I think of Felix Magath’s time at Fulham as a pair of increasingly wet socks. We’ve taken them off and feel better.

The trick here is whether the socks we’re now wearing are what we need.

Here’s why. If you take the old rule of thumb for what Fulham ought to achieve we were clearly not there under Magath. This rule of thumb? That in home games we can expect to beat all but the very best teams in the division, and in away games we will lose to the very best opponents and draw with the rest. This is clearly not *right* in that these things are never so predictable, but if we consider the top six teams the “top teams” that would give us 17 home wins, 6 home draws, 6 away draws and 17 away defeats.

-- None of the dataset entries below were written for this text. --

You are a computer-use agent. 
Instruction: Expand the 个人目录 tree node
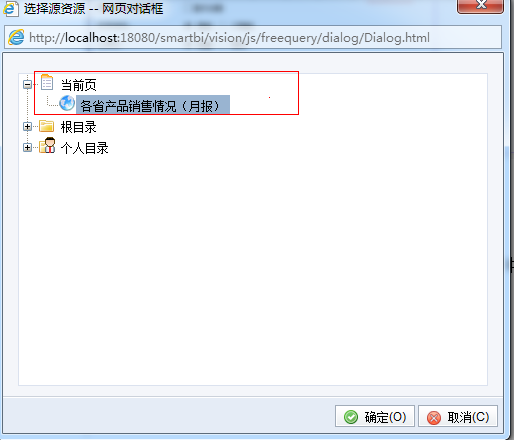(x=28, y=147)
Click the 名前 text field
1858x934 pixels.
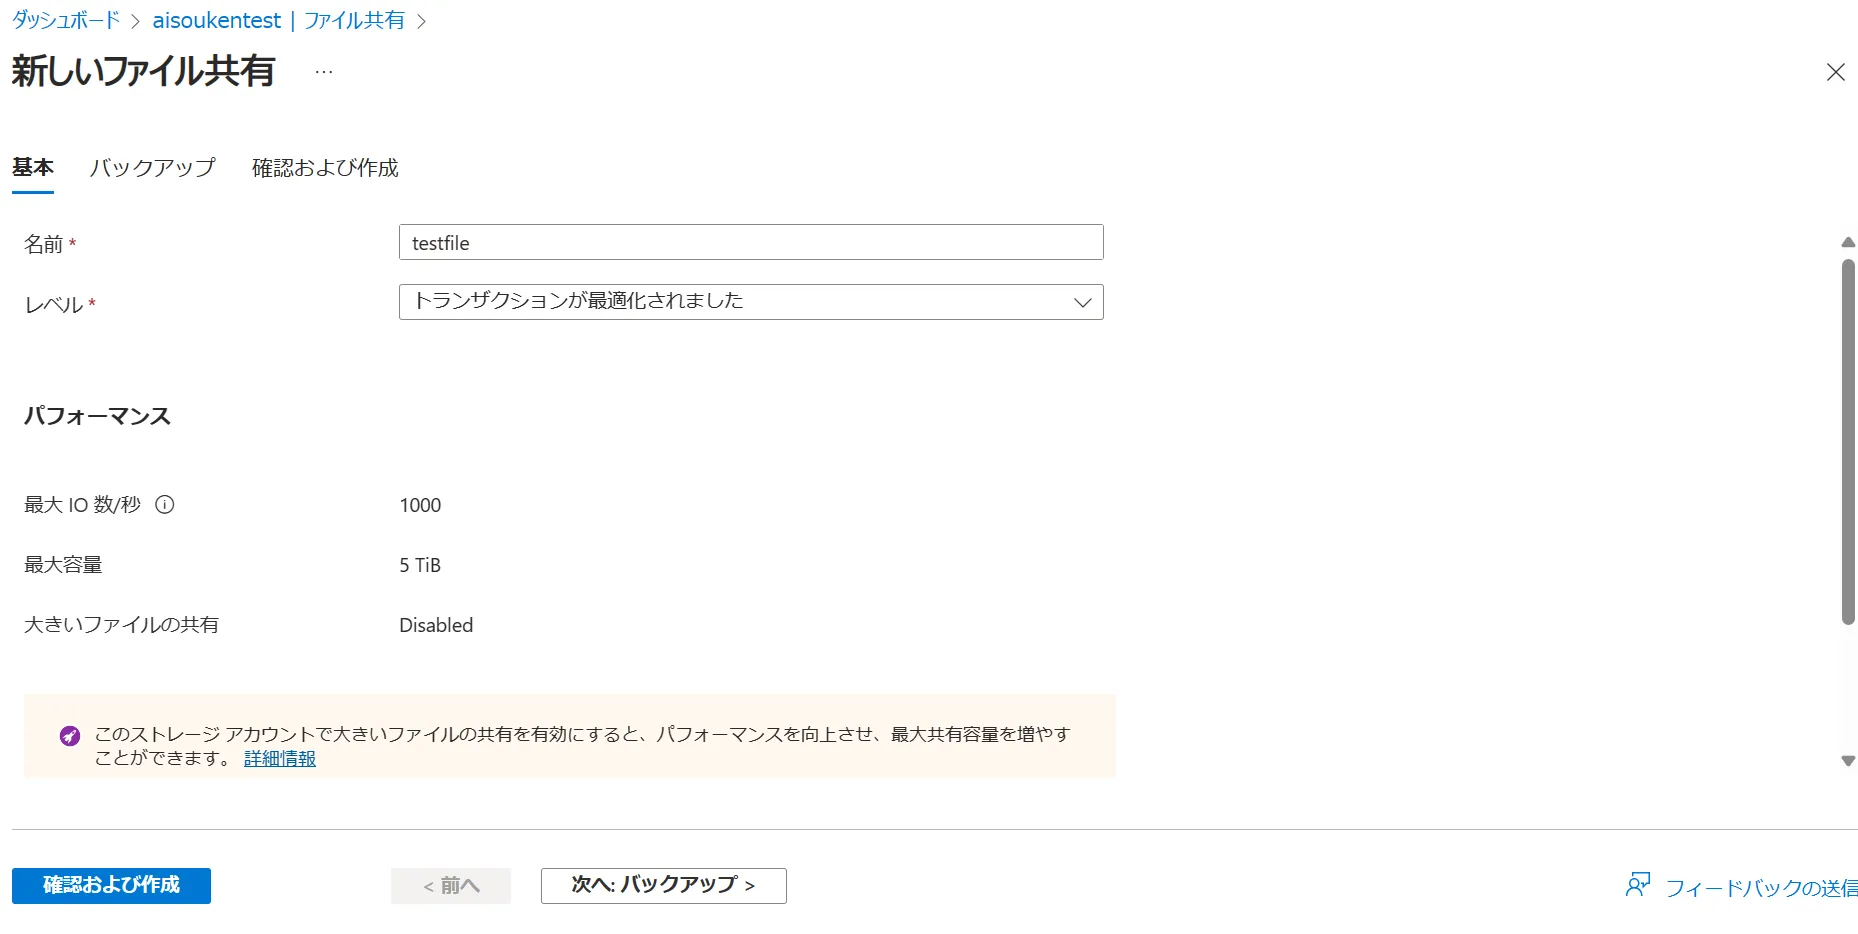coord(750,243)
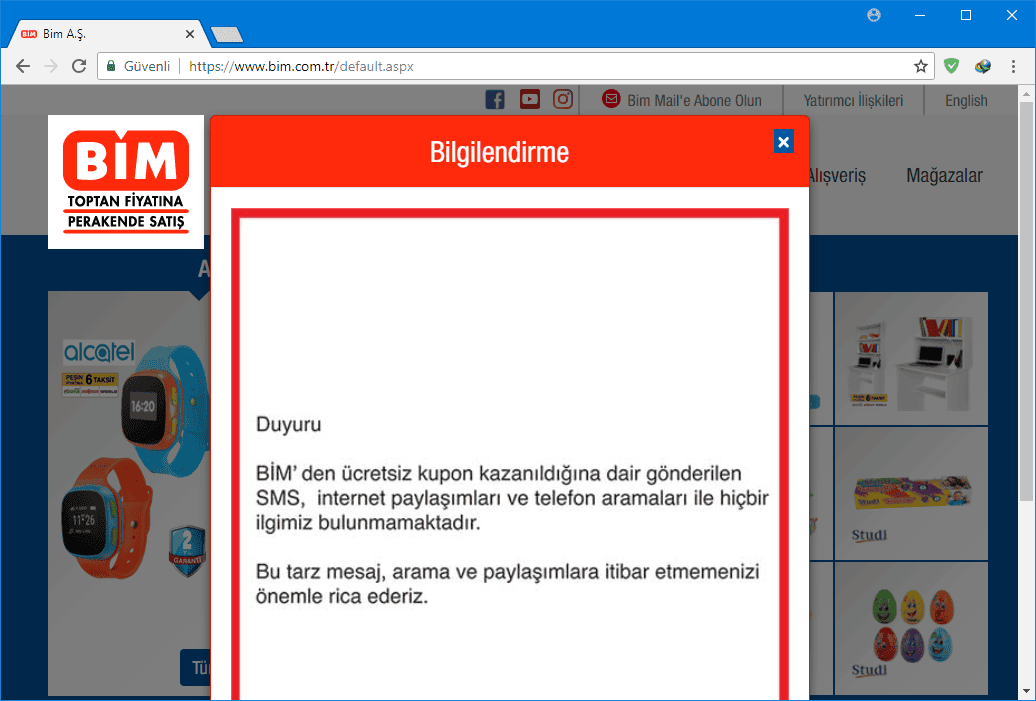Bookmark this page with star icon
Image resolution: width=1036 pixels, height=701 pixels.
(920, 66)
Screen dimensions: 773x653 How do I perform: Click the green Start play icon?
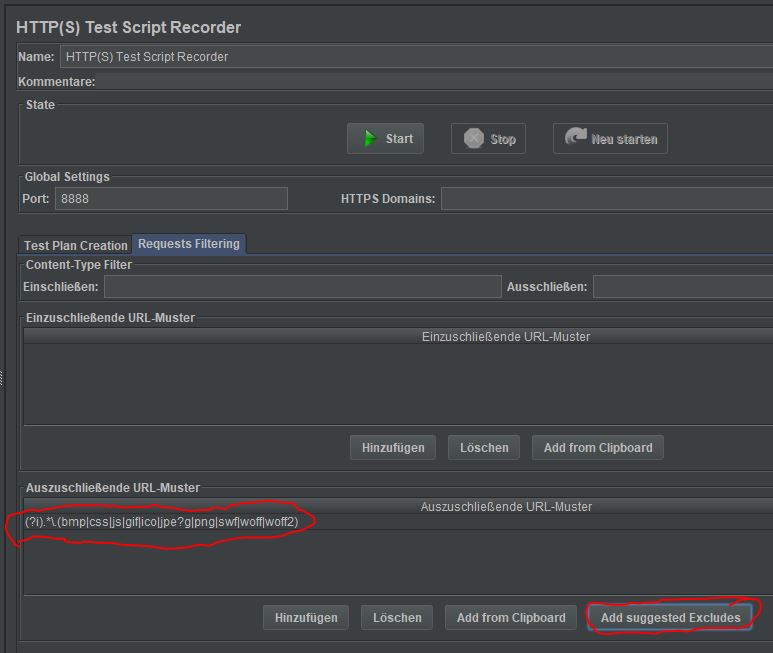(371, 139)
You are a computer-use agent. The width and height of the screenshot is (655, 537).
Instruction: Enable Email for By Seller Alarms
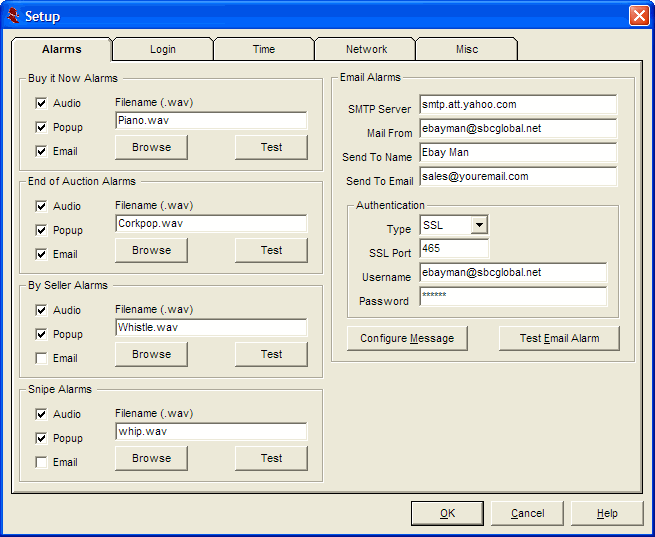41,358
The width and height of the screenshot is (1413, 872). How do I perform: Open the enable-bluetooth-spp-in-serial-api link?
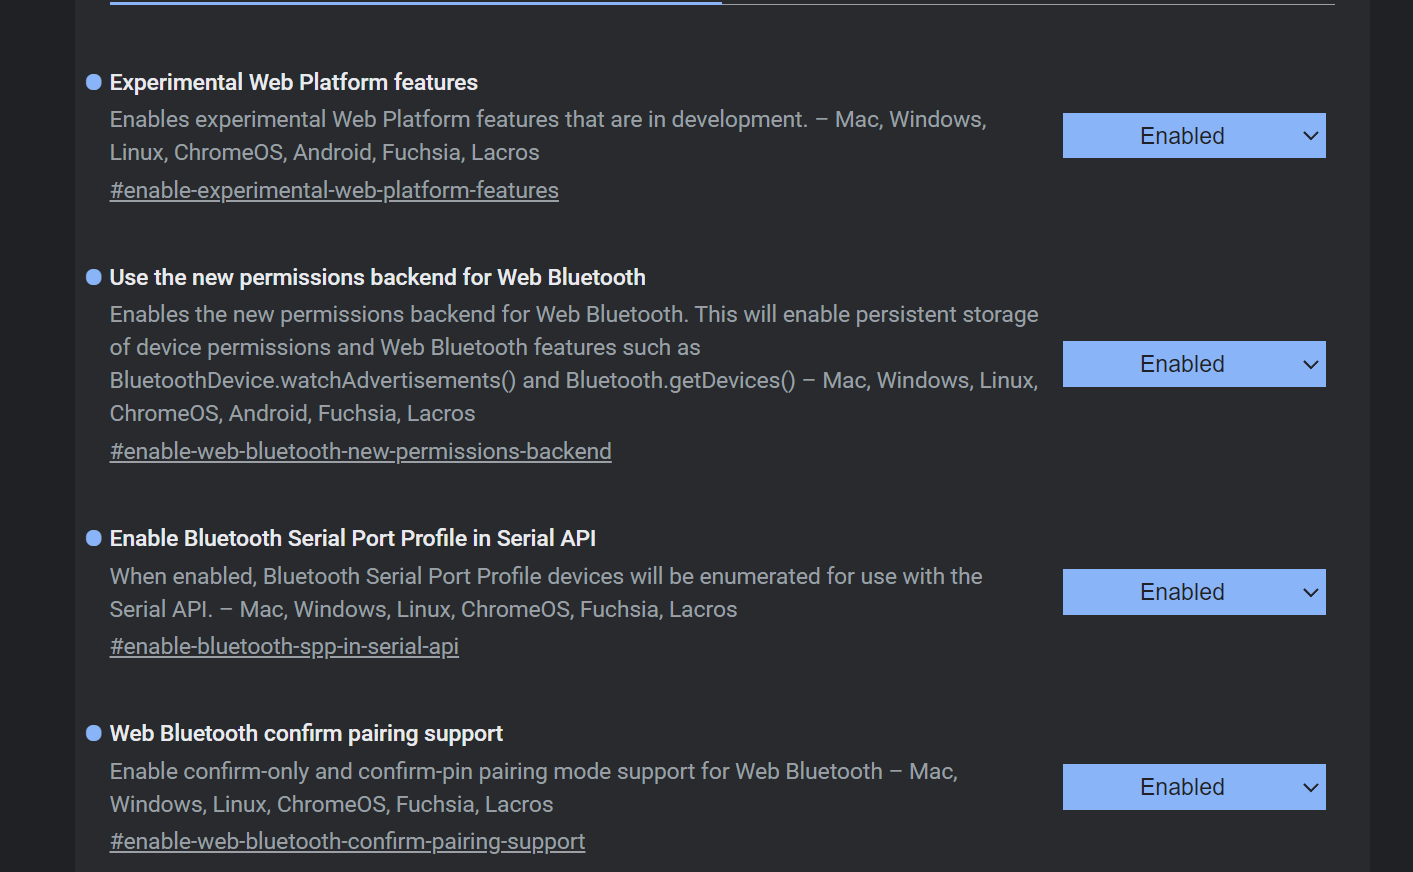(284, 646)
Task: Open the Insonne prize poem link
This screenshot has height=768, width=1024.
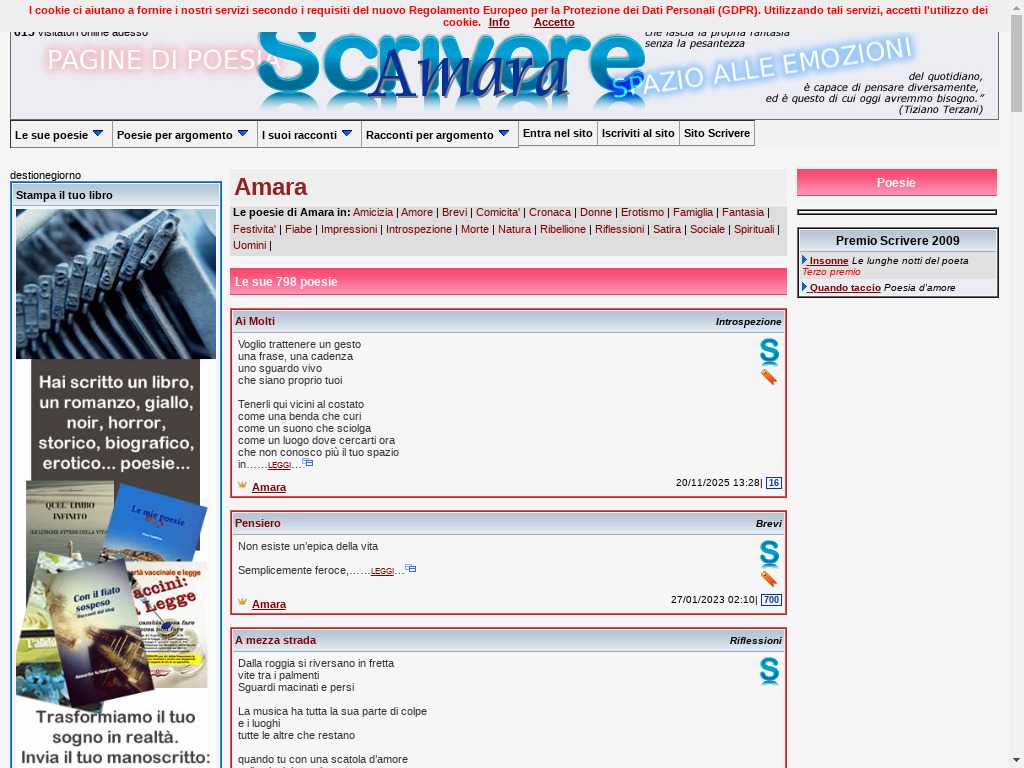Action: (828, 260)
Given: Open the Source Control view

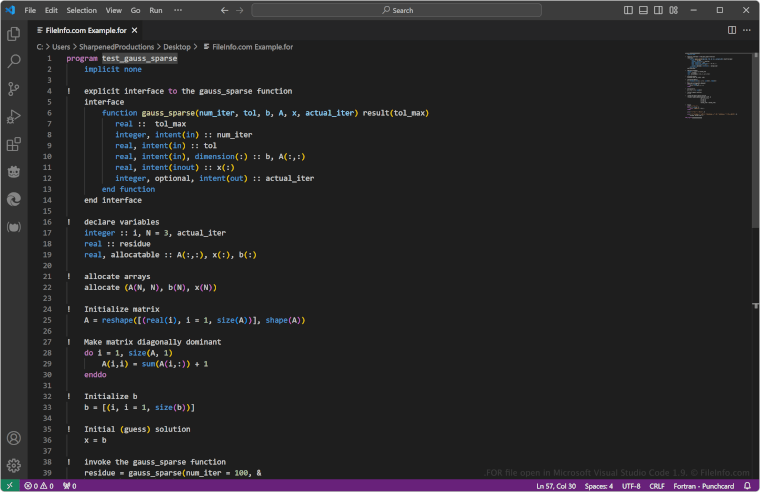Looking at the screenshot, I should pos(14,89).
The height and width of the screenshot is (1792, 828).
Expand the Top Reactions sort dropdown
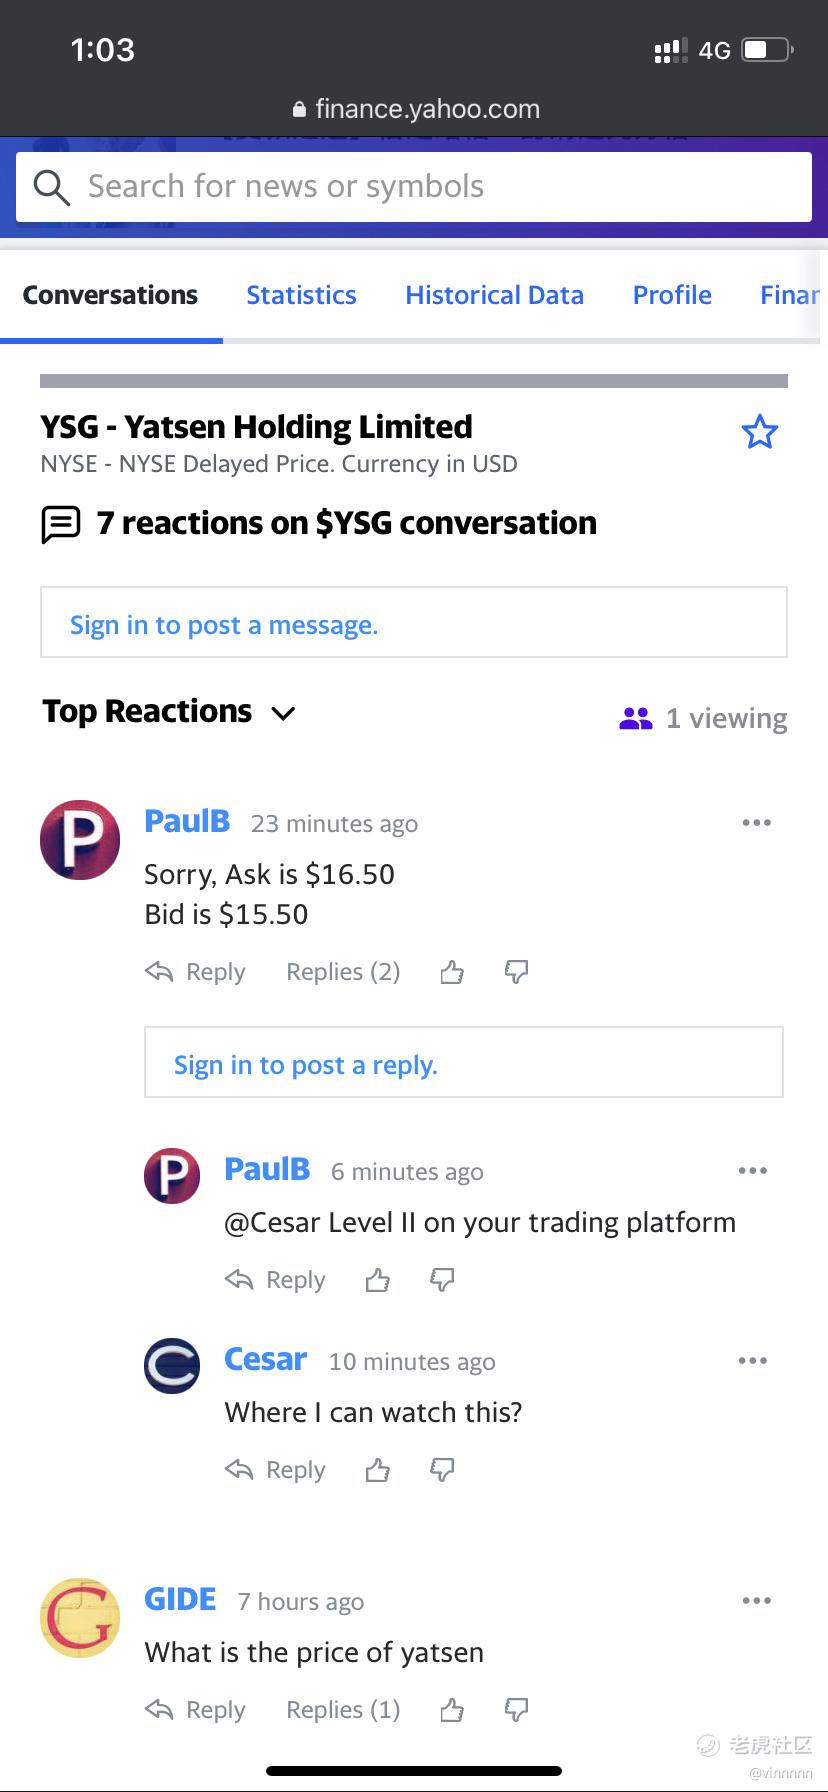(x=169, y=712)
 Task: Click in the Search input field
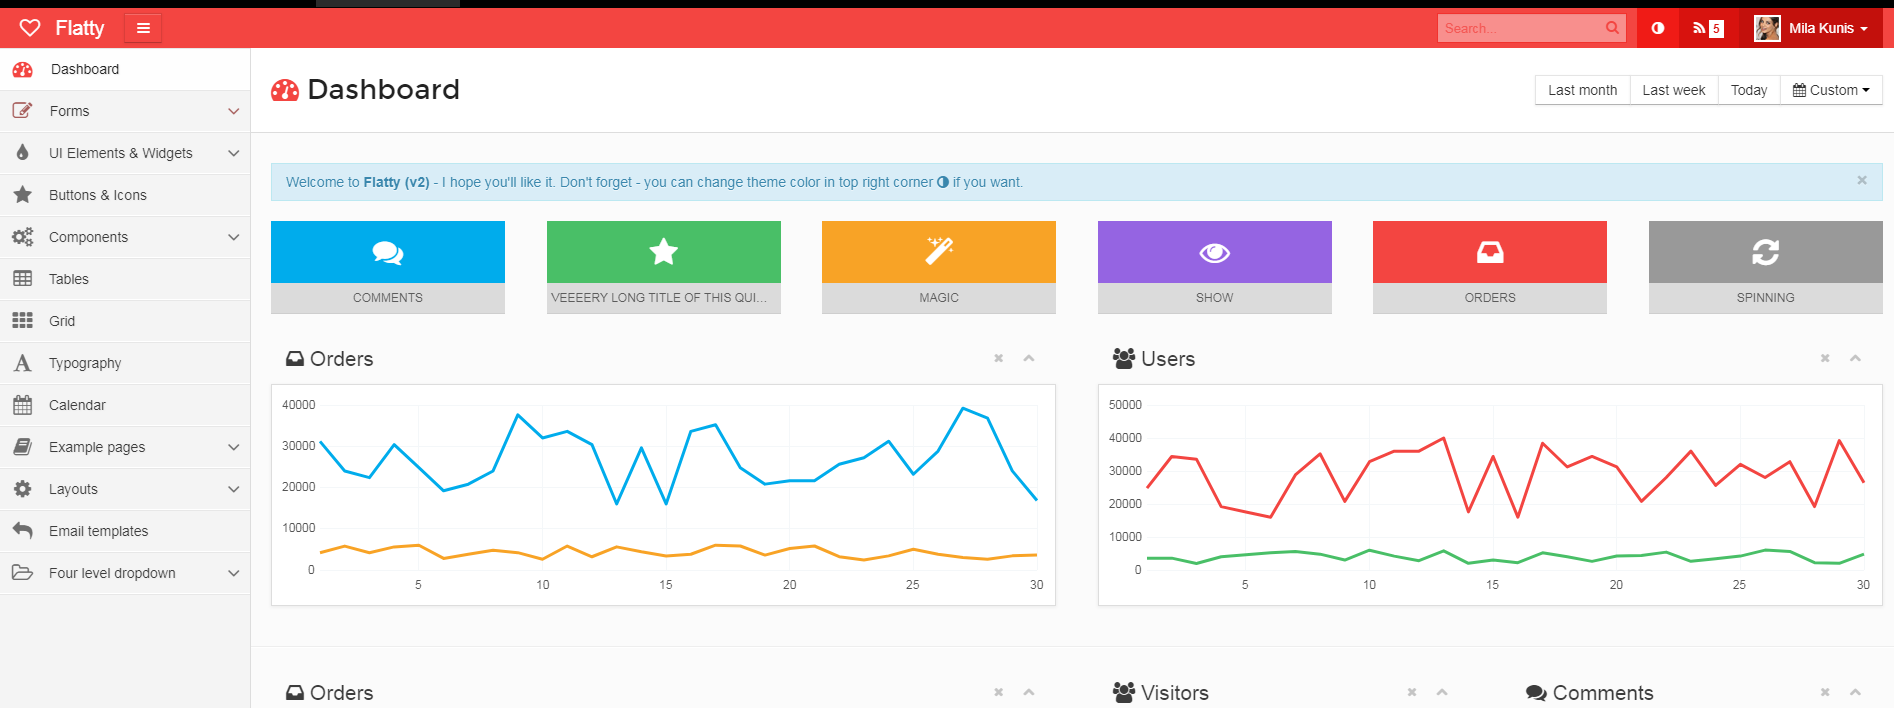(x=1520, y=28)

Again, it’s not supposed to be a prediction but it works for us here.


So by this reckoning we dropped 8 points under Magath and are exactly break even under Symons. We weren’t doing what we should have done then; we are now.

An added wrinkle here is a new-fangled statistic called TSR, or total shots ratio. I’m not going to make any claims for this above and beyond the following from the man who invented it:




This isn’t me going all weird with stats, it’s someone who has looked at something and established various facts.  You can dismiss these things or you can buy into them – your choice – but for those of us who are even less certain than we were in the past, objectivity can be helpful.

TSR, is short for total shots ratio and in short is the proportion of shots in a game that a team takes. James has tested various things and found it to be the best predictor of future performance he’s come across.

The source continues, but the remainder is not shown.